Олимпийские игры в Милане: теперь с китайским интеллектом Tongyi Qianwen
Оргкомитет зимних Игр в Милане-2026 сделал ход конем: официальным ИИ соревнований станет модель Qwen (Tongyi Qianwen) от Alibaba. Это не просто чат-бот для тури
AI-processed from Jiqizhixin (机器之心); edited by Hamidun News
Imagine this: Milan, 2026, snow-capped Alps, and Chinese artificial intelligence that knows more about train schedules and ice conditions than any local resident. The organizing committee of the Winter Olympic Games in Milan-Cortina has officially chosen Alibaba's Qwen (Tongyi Qianwen) model as its "brain center." This is a historic moment: for the first time in the history of the Games, an event will have an official large language model.
We're used to the Olympics being about seconds and meters, but now it's also about tokens, context windows, and parameters. The whole world will see how a neural network handles the management of one of the most complex logistics events on the planet. Why is this happening right now?

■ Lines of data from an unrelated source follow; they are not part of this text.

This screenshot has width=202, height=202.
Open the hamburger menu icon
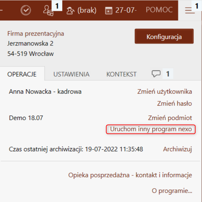190,10
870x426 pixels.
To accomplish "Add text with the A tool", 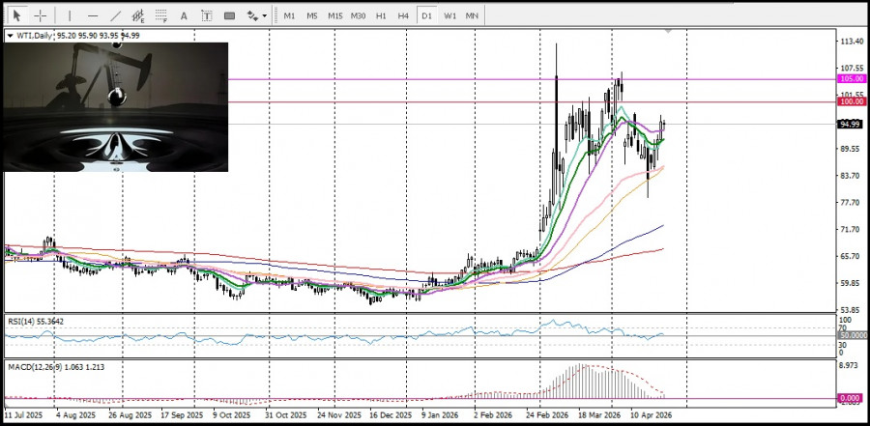I will coord(185,15).
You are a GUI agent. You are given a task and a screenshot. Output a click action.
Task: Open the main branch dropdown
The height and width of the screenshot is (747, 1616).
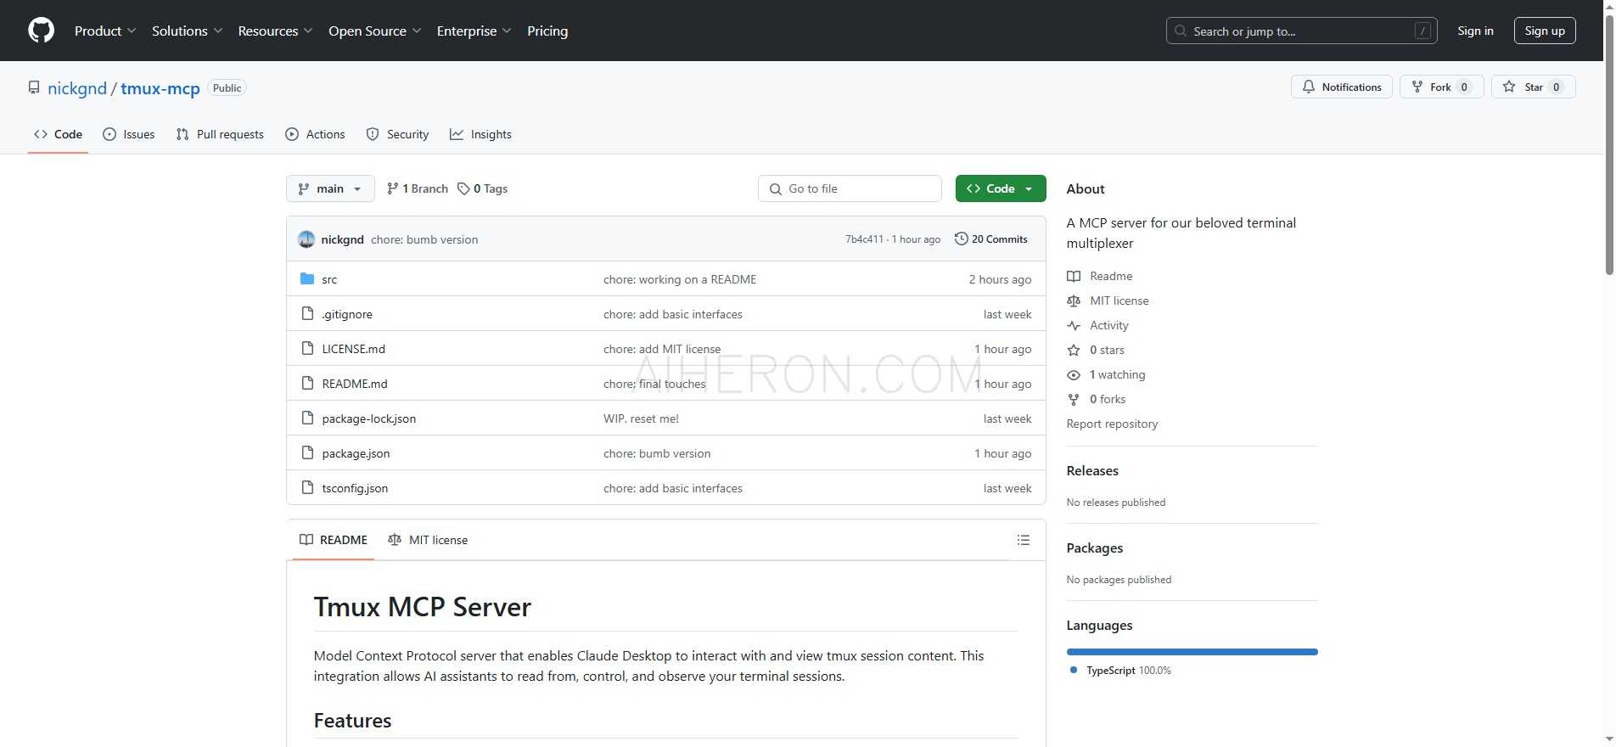tap(330, 188)
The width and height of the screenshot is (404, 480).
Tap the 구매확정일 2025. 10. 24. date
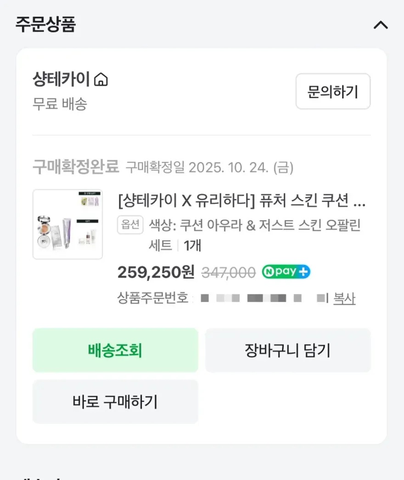click(209, 168)
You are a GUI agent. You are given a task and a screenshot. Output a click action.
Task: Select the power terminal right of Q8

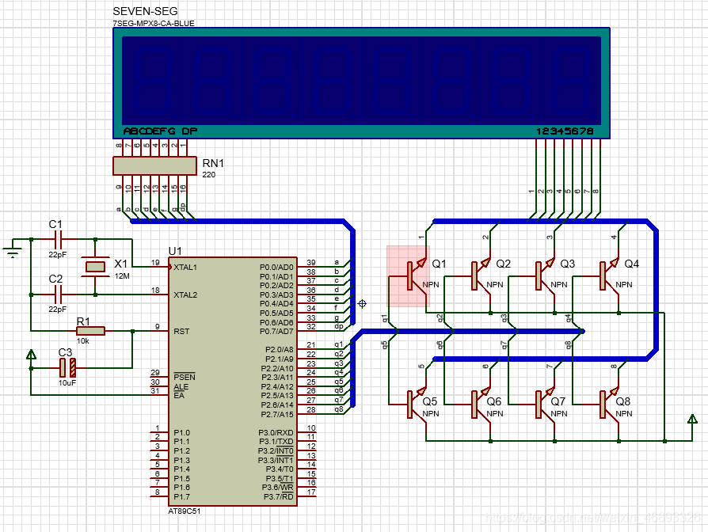click(x=691, y=419)
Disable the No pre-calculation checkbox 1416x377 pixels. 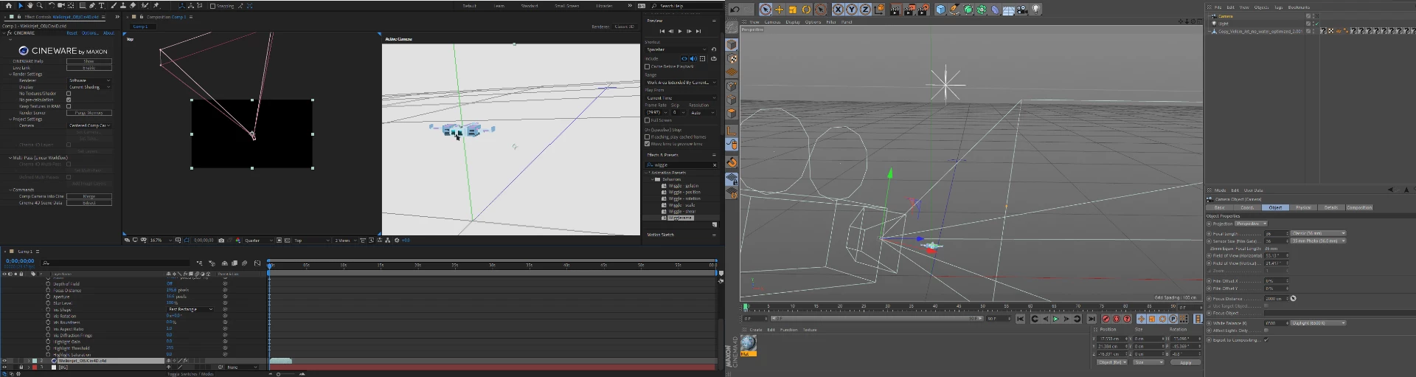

The International Olympic Committee (IOC) under Thomas Bach has long dreamed of digital transformation. In spring 2024, they presented the "Olympic AI Agenda," promising to implement neural networks in all processes—from judging to fan interaction. Alibaba, being a strategic partner of the Games since 2017, simply happened to be in the right place with a ready-made solution.
After successfully moving Game broadcasting to the cloud in Tokyo and Beijing, implementing its own LLM looks like a natural next step. This is not just a software supply contract; it's a demonstration of technological dominance in an era when cloud computing and AI have become inseparable. What exactly will Qwen do?
It's not just a polite conversationalist in a tourist's smartphone. We're talking about deep integration into the Games' operating system. The model will help with planning complex logistics between Milan and Cortina d'Ampezzo, which are separated by hundreds of kilometers.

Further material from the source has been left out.